▼

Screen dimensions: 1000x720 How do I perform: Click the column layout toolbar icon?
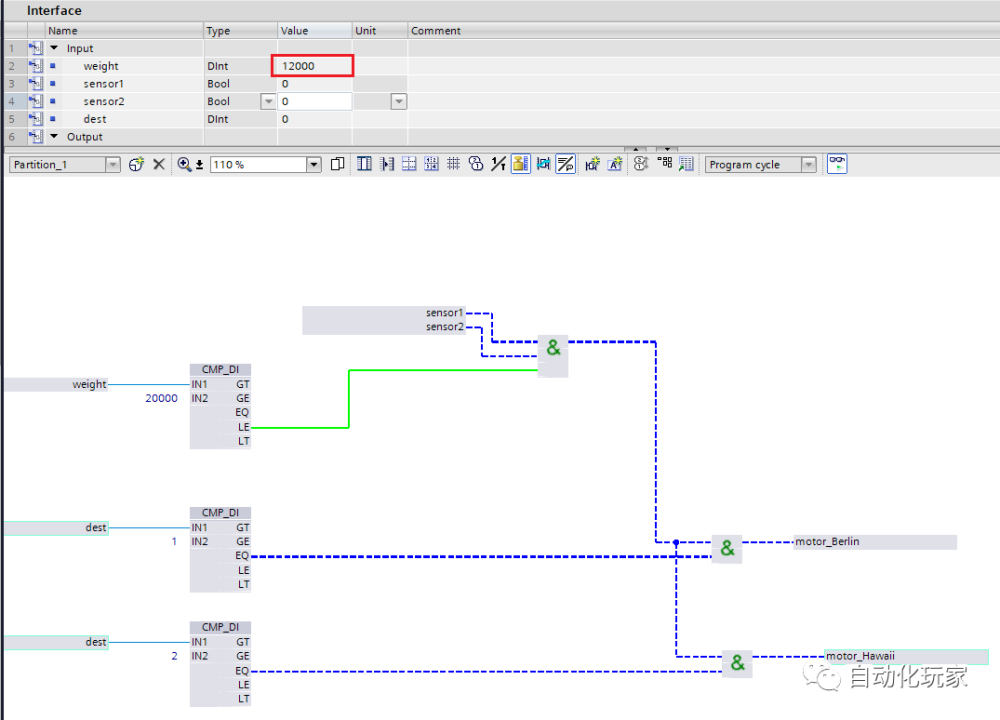click(x=364, y=164)
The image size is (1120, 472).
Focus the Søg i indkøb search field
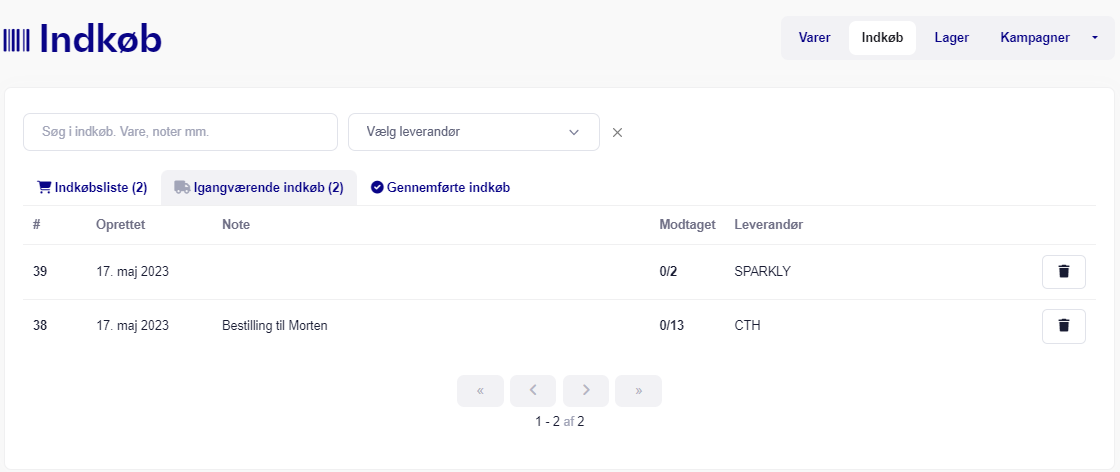tap(180, 132)
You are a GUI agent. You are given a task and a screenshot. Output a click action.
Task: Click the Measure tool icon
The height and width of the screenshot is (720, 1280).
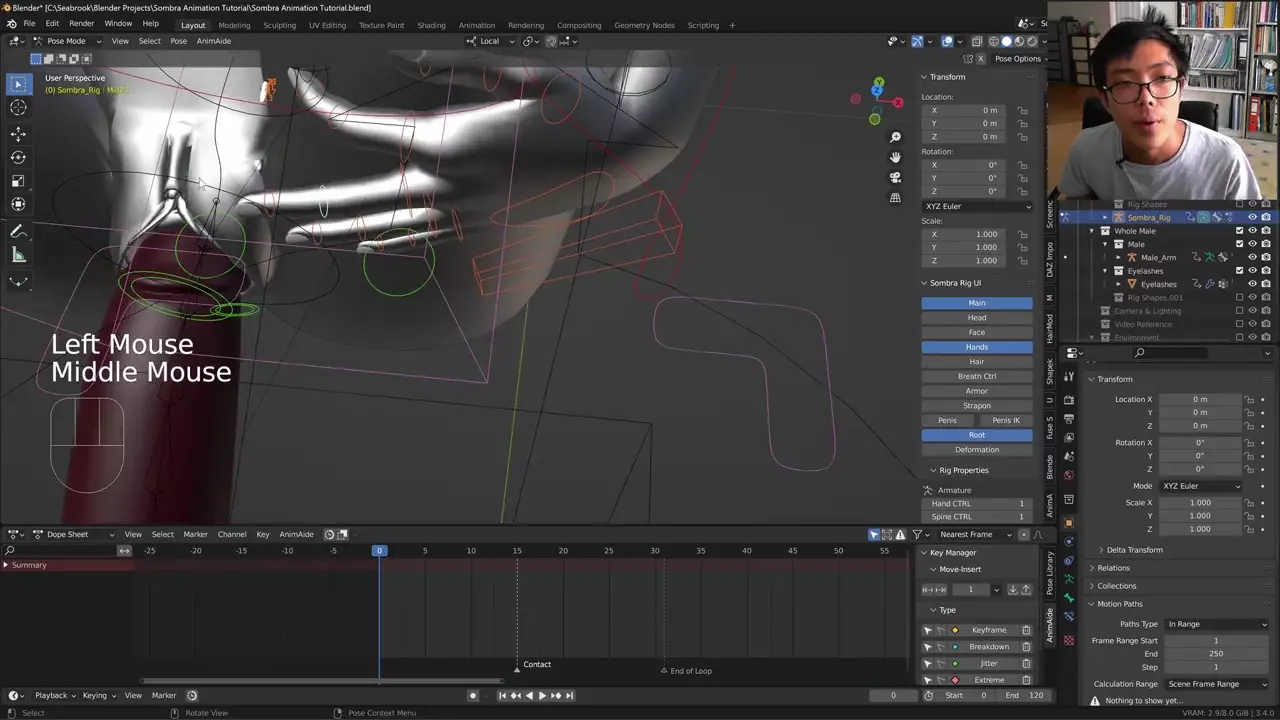(x=18, y=255)
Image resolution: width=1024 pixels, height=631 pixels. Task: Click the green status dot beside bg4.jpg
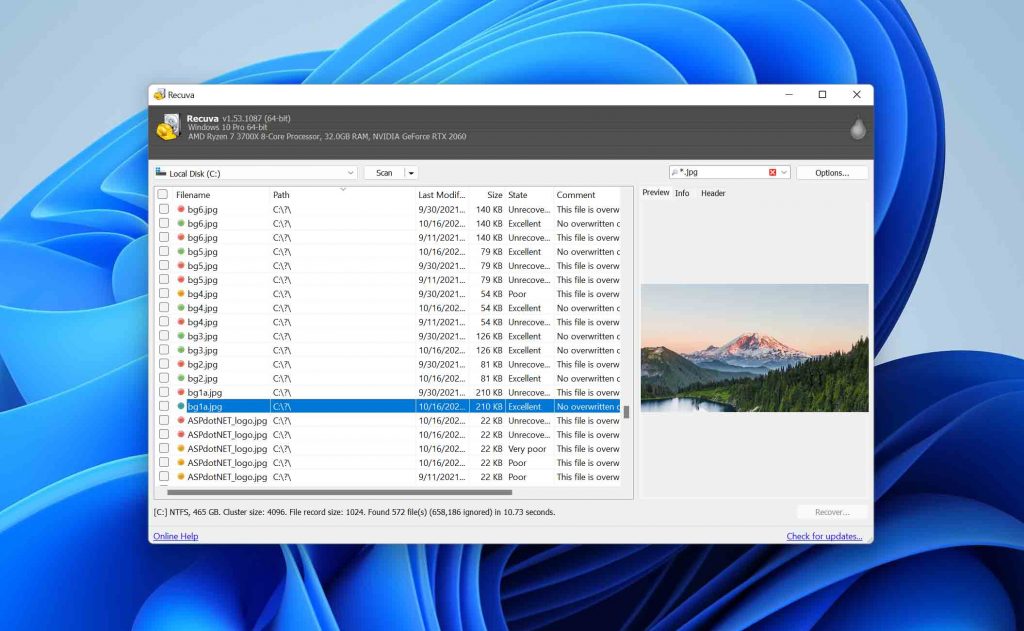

▲

● Exercise:
Retype the whole listing above line for line without changing any wording, and leave the pictures out.

● Result for this exercise:
Screen dimensions: 1000x720 How do I perform: Click the column layout toolbar icon?
click(x=364, y=164)
The image size is (1120, 472).
Focus the Søg i indkøb search field
tap(180, 132)
You are a GUI agent. You are given a task and a screenshot. Output a click action.
Task: Click the Measure tool icon
The height and width of the screenshot is (720, 1280).
(x=18, y=255)
Image resolution: width=1024 pixels, height=631 pixels. Task: Click the green status dot beside bg4.jpg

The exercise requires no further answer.